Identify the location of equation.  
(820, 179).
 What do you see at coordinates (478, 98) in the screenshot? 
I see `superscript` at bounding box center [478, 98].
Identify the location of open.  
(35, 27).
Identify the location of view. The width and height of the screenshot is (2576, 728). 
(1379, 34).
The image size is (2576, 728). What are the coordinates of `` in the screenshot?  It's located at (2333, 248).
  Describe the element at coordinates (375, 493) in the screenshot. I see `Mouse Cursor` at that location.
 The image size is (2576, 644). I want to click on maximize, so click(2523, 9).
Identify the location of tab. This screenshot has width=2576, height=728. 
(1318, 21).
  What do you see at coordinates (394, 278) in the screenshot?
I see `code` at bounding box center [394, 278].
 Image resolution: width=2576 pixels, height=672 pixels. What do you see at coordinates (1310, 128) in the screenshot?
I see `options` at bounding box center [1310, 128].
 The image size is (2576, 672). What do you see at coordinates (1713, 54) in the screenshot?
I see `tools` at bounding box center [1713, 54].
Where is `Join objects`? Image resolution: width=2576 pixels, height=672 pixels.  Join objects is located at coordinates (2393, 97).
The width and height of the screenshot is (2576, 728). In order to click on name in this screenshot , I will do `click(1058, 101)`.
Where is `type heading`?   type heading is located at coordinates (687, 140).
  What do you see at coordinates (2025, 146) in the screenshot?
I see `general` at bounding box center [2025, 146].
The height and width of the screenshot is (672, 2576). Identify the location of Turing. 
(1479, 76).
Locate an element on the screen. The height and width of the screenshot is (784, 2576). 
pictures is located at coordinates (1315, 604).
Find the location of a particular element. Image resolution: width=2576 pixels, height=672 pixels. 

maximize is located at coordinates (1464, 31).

──────────

PROBLEM DESCRIPTION
Reproduce every one of the records above verbatim, line for line, without altering any wording, punctuation, or spacing.

RESULT
Identify the location of equation.  
(820, 179).
 What do you see at coordinates (478, 98) in the screenshot? 
I see `superscript` at bounding box center [478, 98].
Identify the location of open.  
(35, 27).
Identify the location of view. The width and height of the screenshot is (2576, 728). 
(1379, 34).
The image size is (2576, 728). What are the coordinates of `` in the screenshot?  It's located at (2333, 248).
  Describe the element at coordinates (375, 493) in the screenshot. I see `Mouse Cursor` at that location.
 The image size is (2576, 644). I want to click on maximize, so click(2523, 9).
Identify the location of tab. This screenshot has width=2576, height=728. 
(1318, 21).
  What do you see at coordinates (394, 278) in the screenshot?
I see `code` at bounding box center [394, 278].
 Image resolution: width=2576 pixels, height=672 pixels. What do you see at coordinates (1310, 128) in the screenshot?
I see `options` at bounding box center [1310, 128].
 The image size is (2576, 672). What do you see at coordinates (1713, 54) in the screenshot?
I see `tools` at bounding box center [1713, 54].
Where is `Join objects`? Image resolution: width=2576 pixels, height=672 pixels.  Join objects is located at coordinates (2393, 97).
The width and height of the screenshot is (2576, 728). In order to click on name in this screenshot , I will do `click(1058, 101)`.
Where is `type heading`?   type heading is located at coordinates (687, 140).
  What do you see at coordinates (2025, 146) in the screenshot?
I see `general` at bounding box center [2025, 146].
The height and width of the screenshot is (672, 2576). Identify the location of Turing. 
(1479, 76).
Locate an element on the screen. The height and width of the screenshot is (784, 2576). 
pictures is located at coordinates (1315, 604).
Find the location of a particular element. Image resolution: width=2576 pixels, height=672 pixels. 

maximize is located at coordinates (1464, 31).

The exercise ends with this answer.